__Task inputs__
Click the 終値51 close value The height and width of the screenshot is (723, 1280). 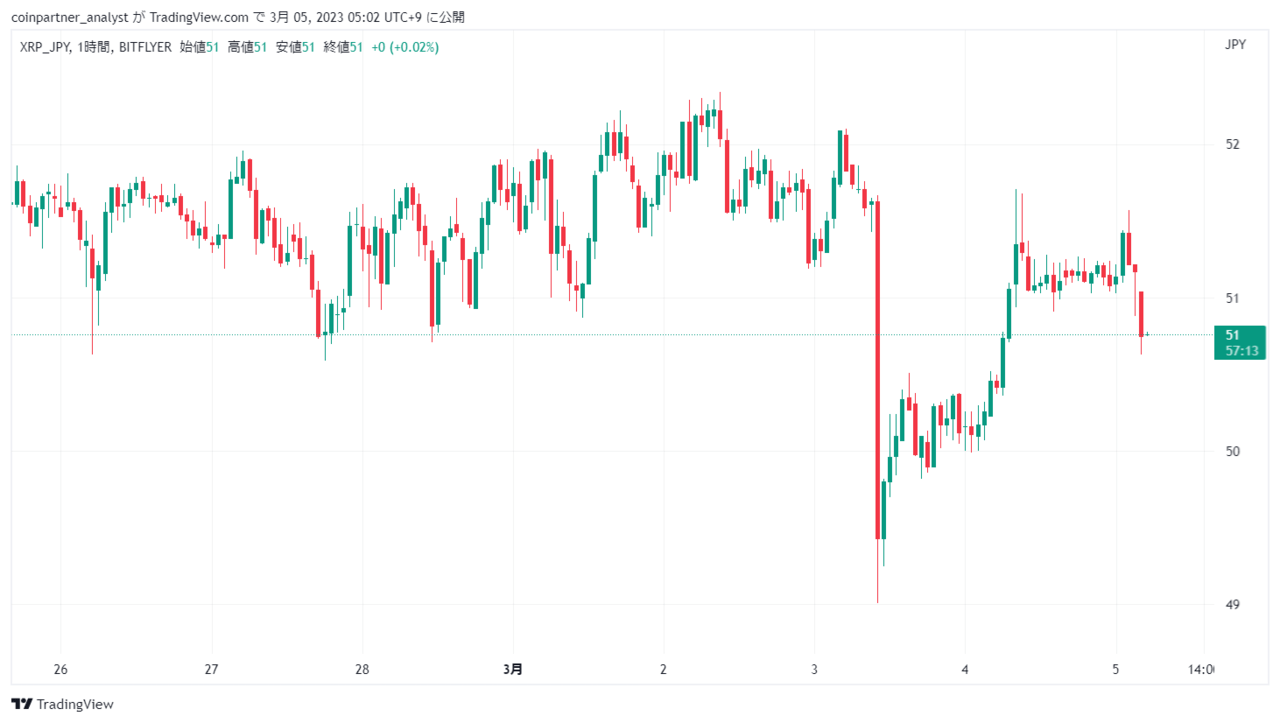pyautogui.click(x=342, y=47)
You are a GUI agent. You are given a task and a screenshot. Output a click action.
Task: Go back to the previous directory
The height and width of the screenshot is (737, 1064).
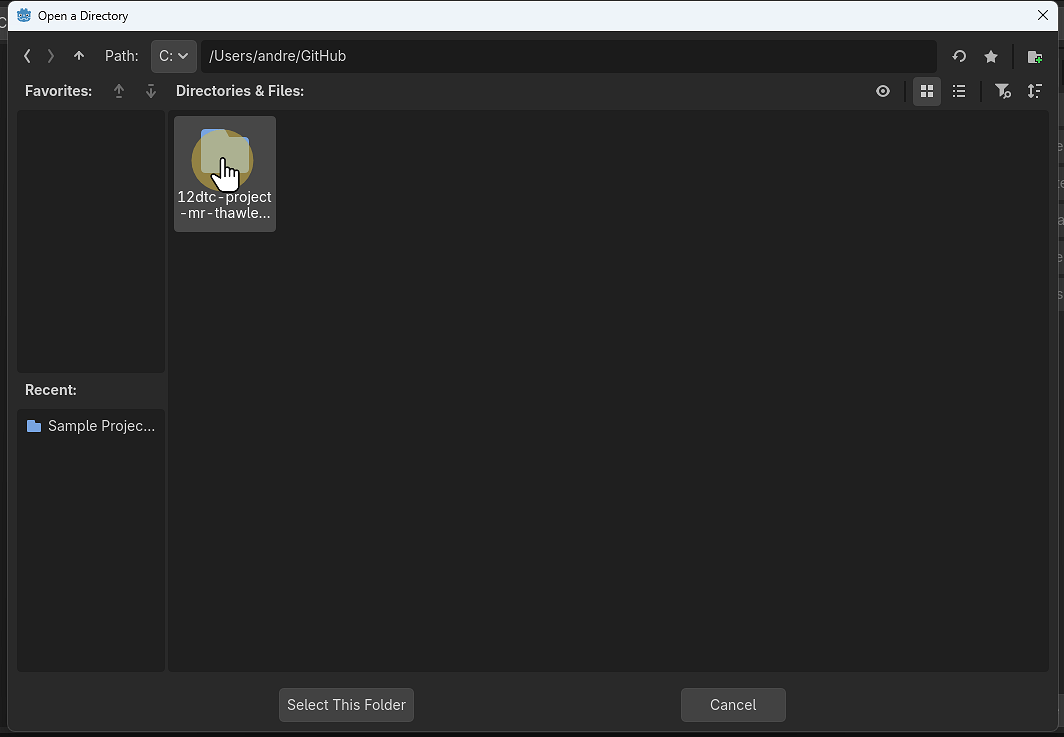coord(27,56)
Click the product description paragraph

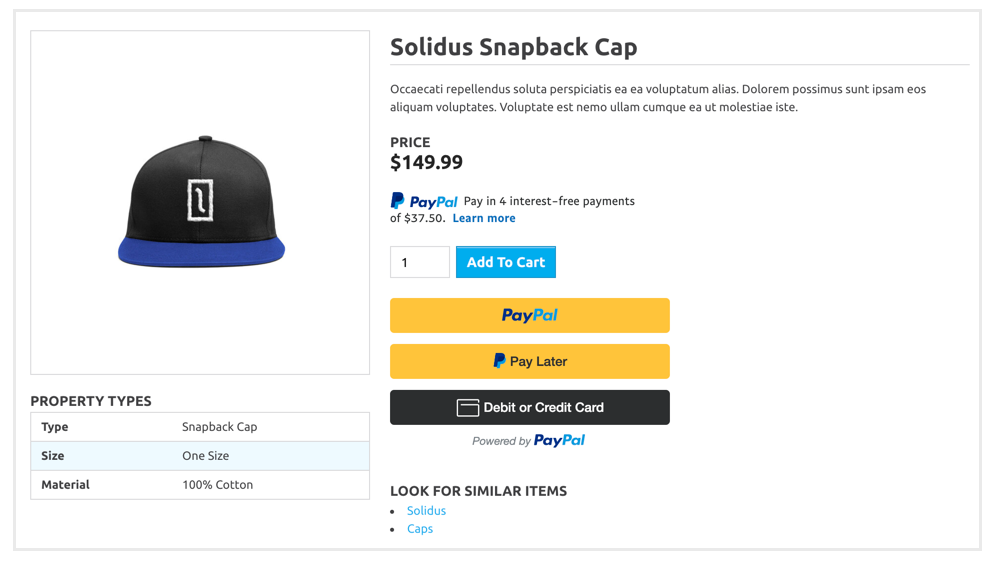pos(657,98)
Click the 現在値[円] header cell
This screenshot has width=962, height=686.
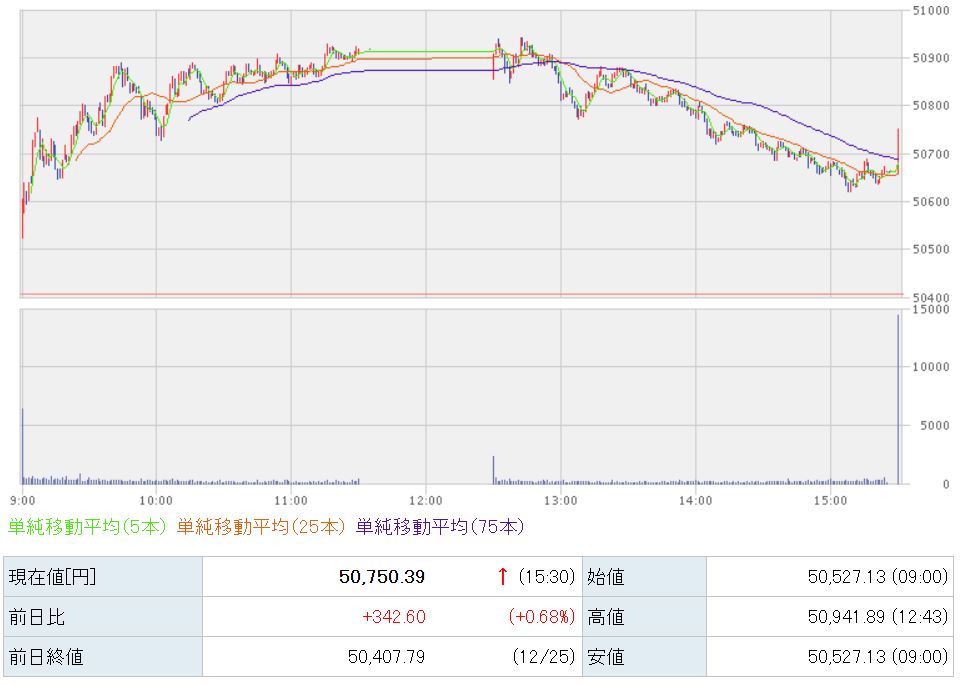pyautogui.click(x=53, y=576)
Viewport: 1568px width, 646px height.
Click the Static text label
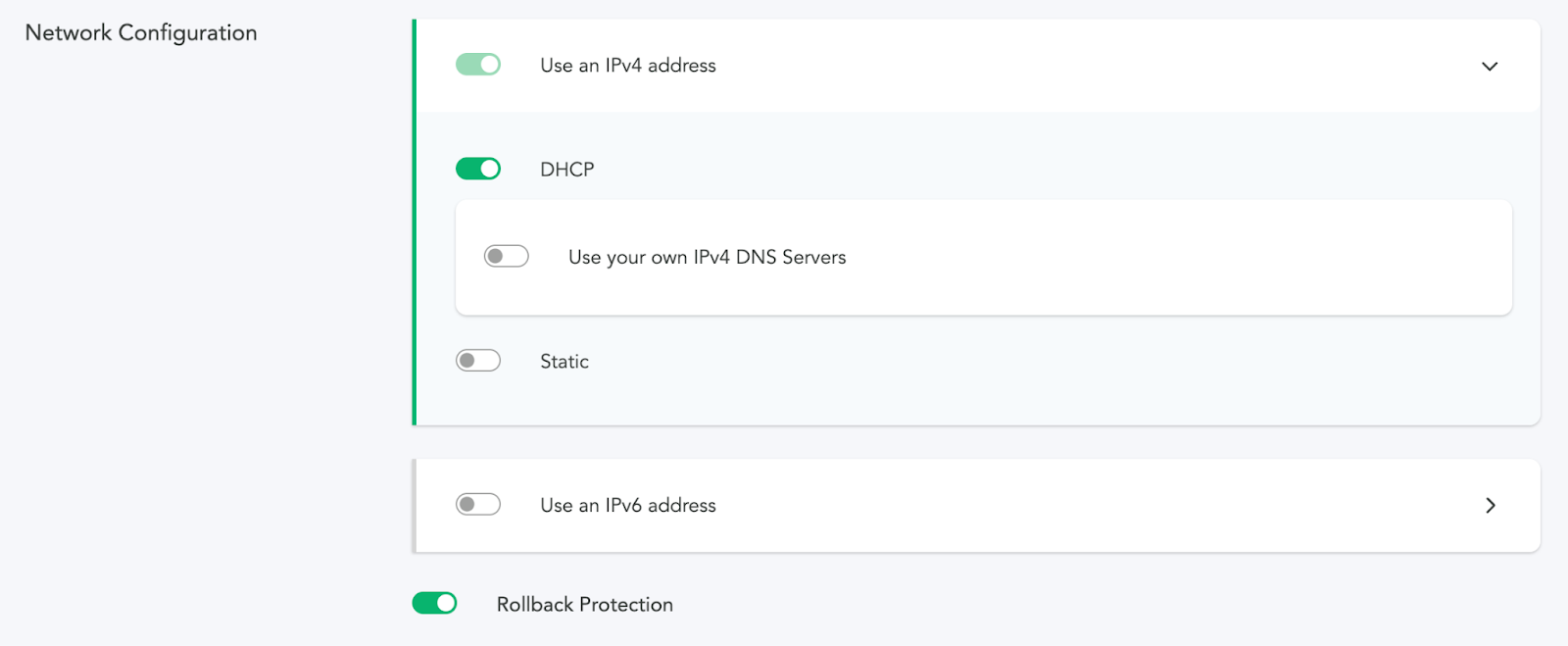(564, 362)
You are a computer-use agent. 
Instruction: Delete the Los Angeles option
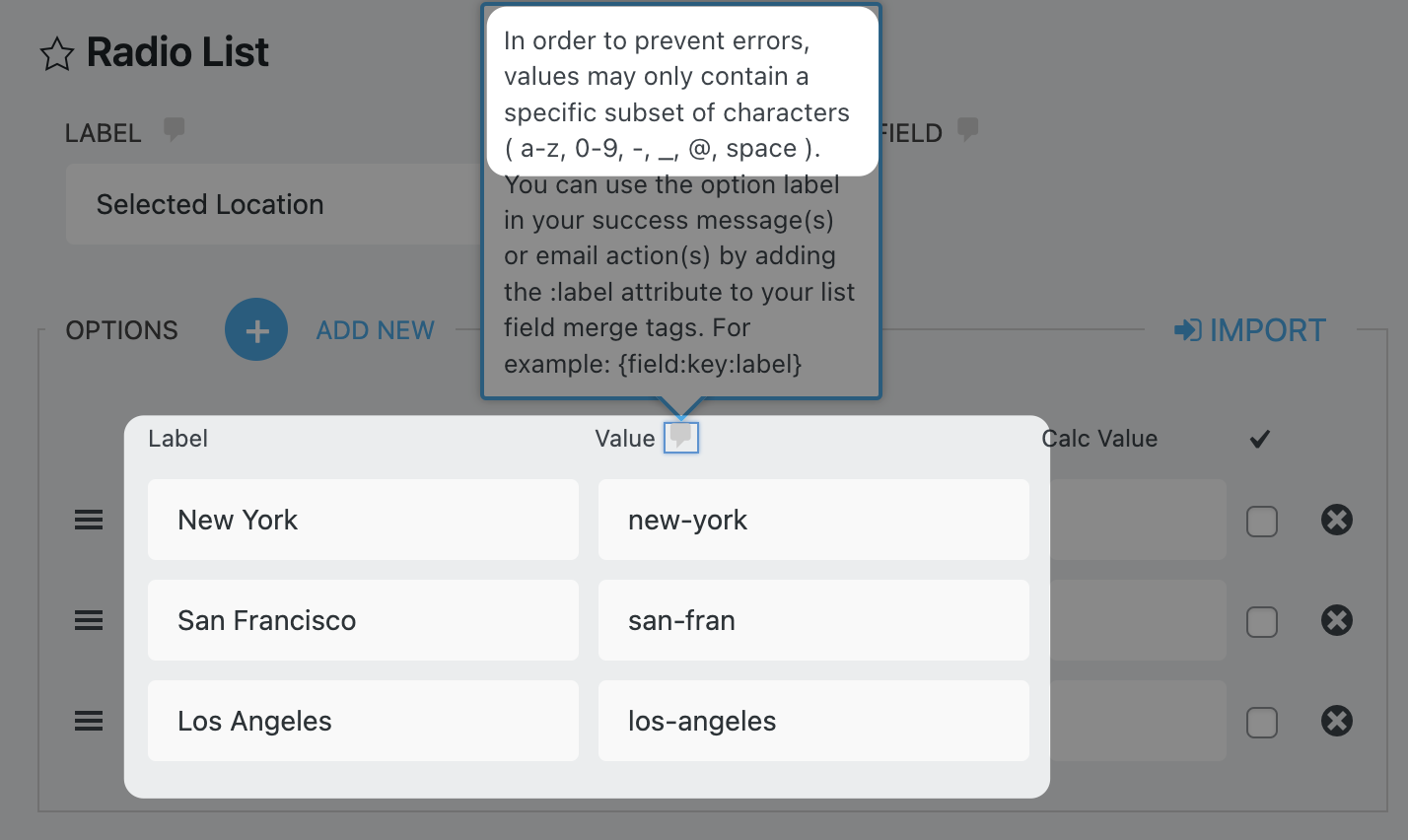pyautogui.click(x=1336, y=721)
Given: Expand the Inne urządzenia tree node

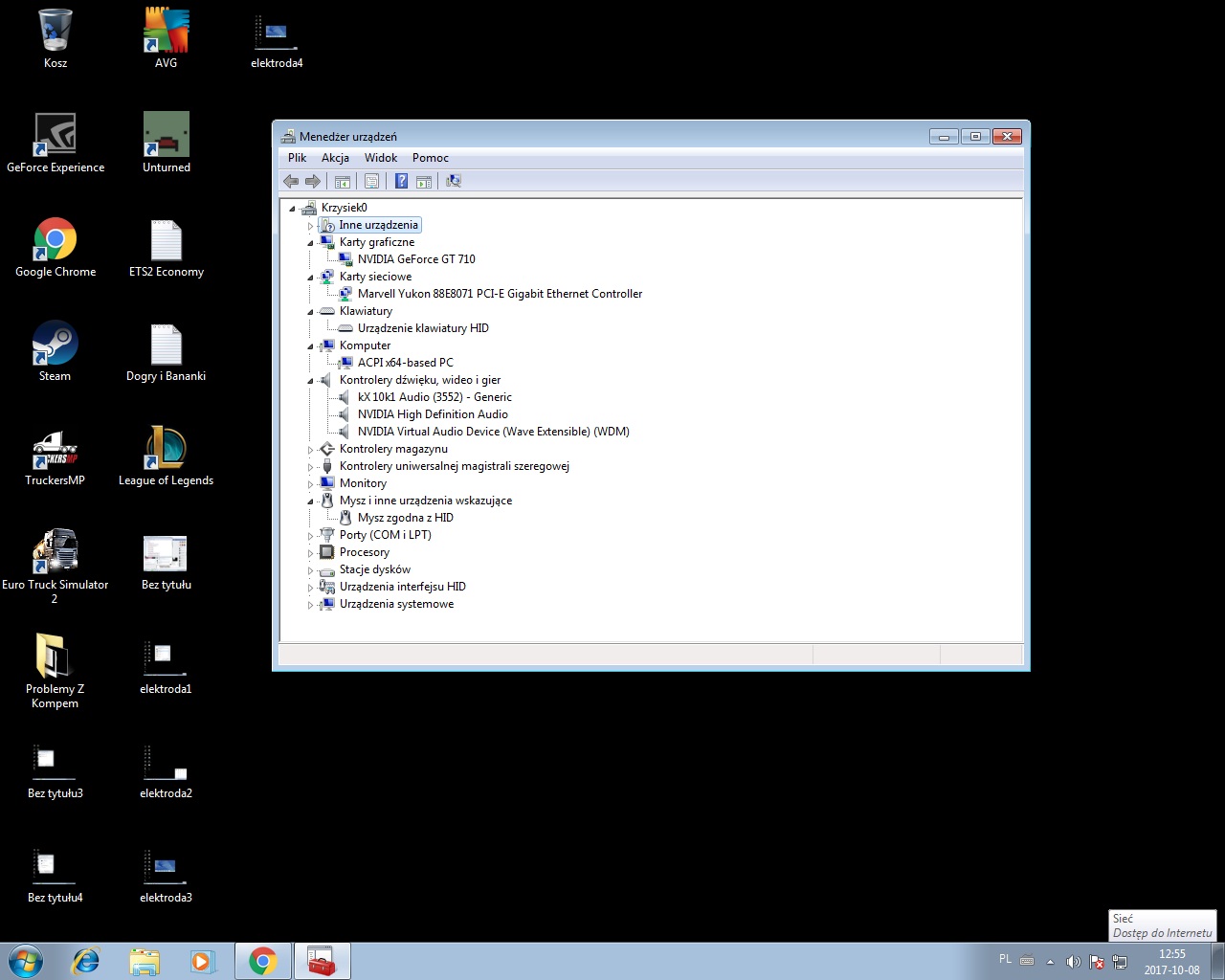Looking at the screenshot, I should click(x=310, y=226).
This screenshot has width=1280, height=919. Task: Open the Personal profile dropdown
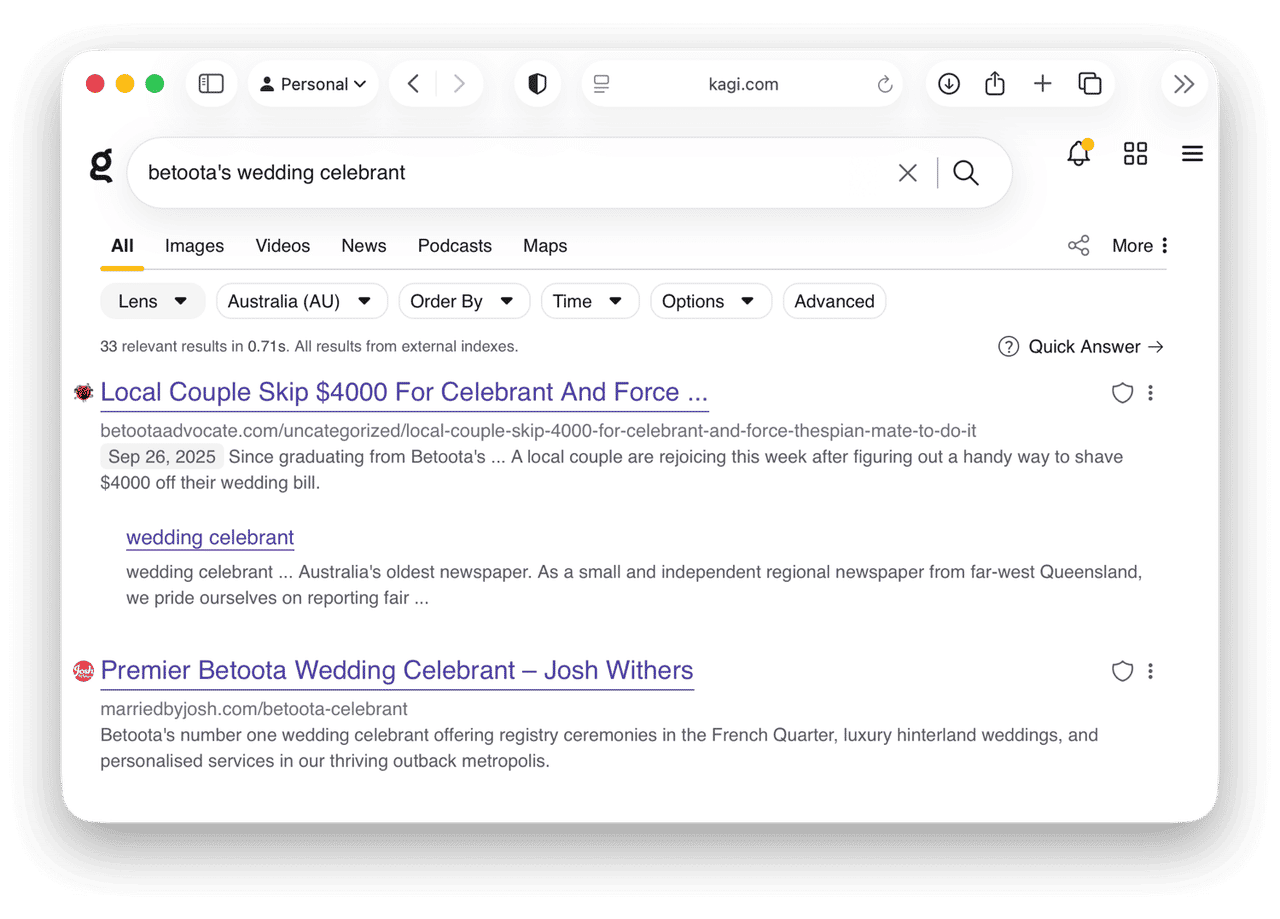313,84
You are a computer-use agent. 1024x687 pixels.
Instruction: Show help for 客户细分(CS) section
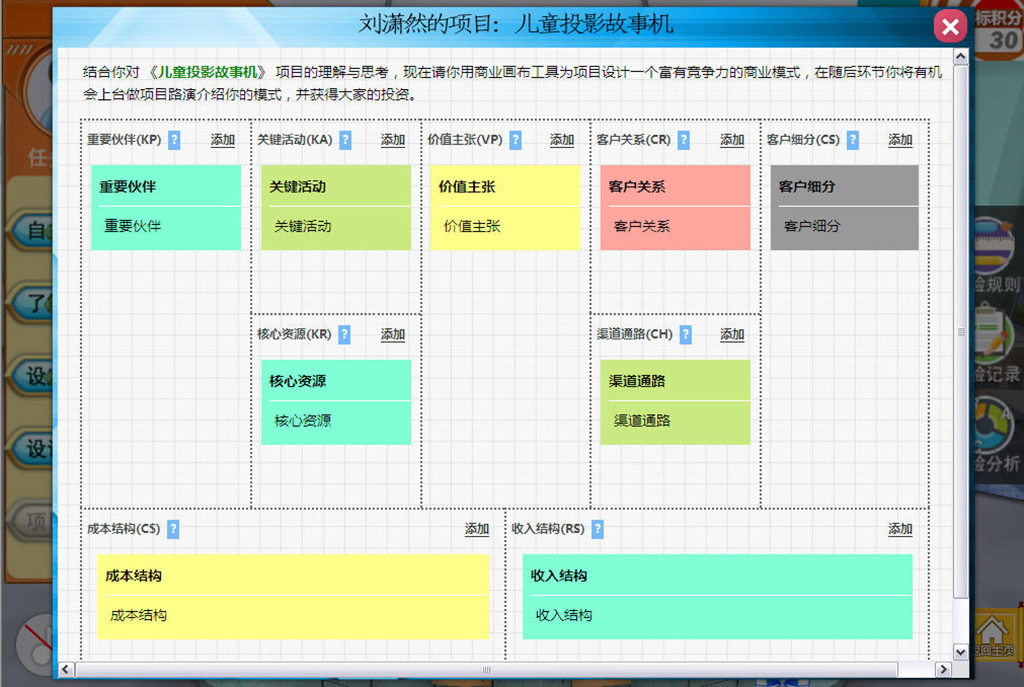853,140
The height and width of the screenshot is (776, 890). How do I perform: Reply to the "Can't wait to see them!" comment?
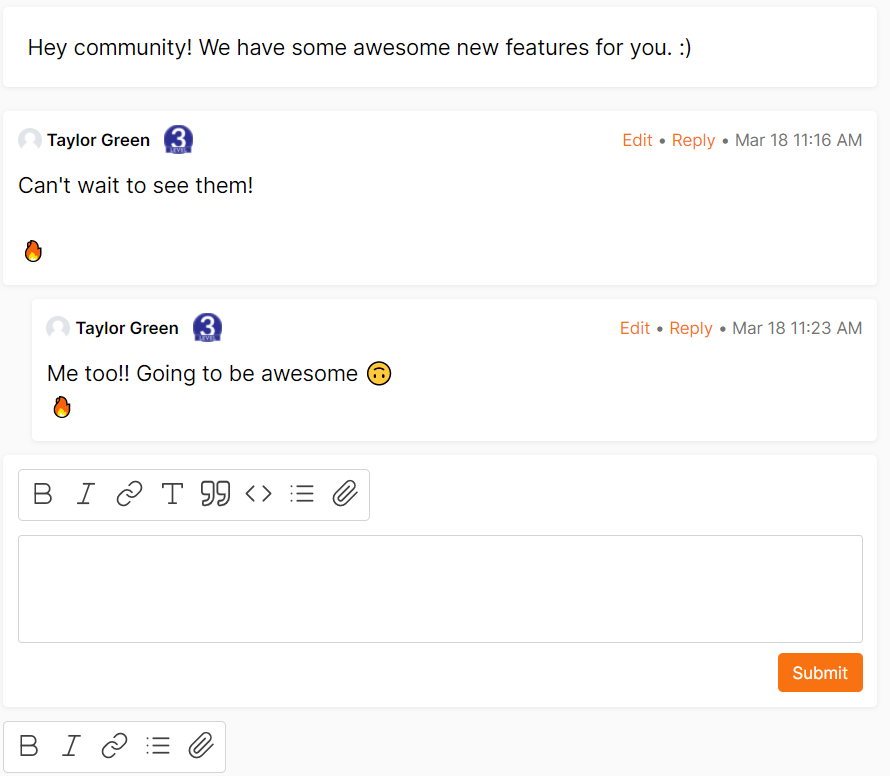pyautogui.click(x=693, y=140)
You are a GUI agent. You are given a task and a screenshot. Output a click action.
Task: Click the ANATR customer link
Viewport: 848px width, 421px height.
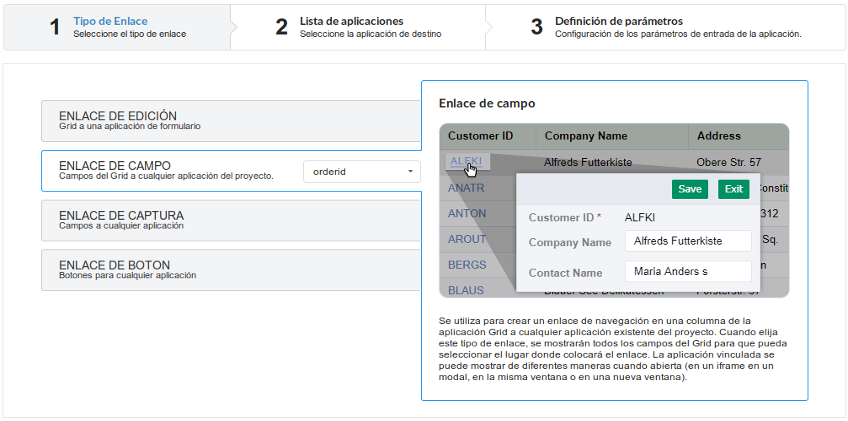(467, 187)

__Assignment__
Write out an exact reproduction of the lines from the line that holds "Click the 現在値[円] header cell" to the bottom of the listing above, both ends included. Exclude pictures.

__Expected answer__
Click the 現在値[円] header cell
This screenshot has width=962, height=686.
pyautogui.click(x=53, y=576)
Viewport: 1568px width, 646px height.
Click the Static text label
(564, 362)
You are a computer-use agent. 
Instruction: Delete the Los Angeles option
pyautogui.click(x=1336, y=721)
Given: Expand the Inne urządzenia tree node

Looking at the screenshot, I should click(x=310, y=226).
This screenshot has width=1280, height=919. Task: Open the Personal profile dropdown
313,84
You are a computer-use agent. 1024x687 pixels.
Instruction: Show help for 客户细分(CS) section
853,140
The height and width of the screenshot is (776, 890). How do I perform: Reply to the "Can't wait to see them!" comment?
pyautogui.click(x=693, y=140)
You are a GUI agent. You are given a task and a screenshot. Output a click action.
Task: Click the ANATR customer link
Viewport: 848px width, 421px height.
(467, 187)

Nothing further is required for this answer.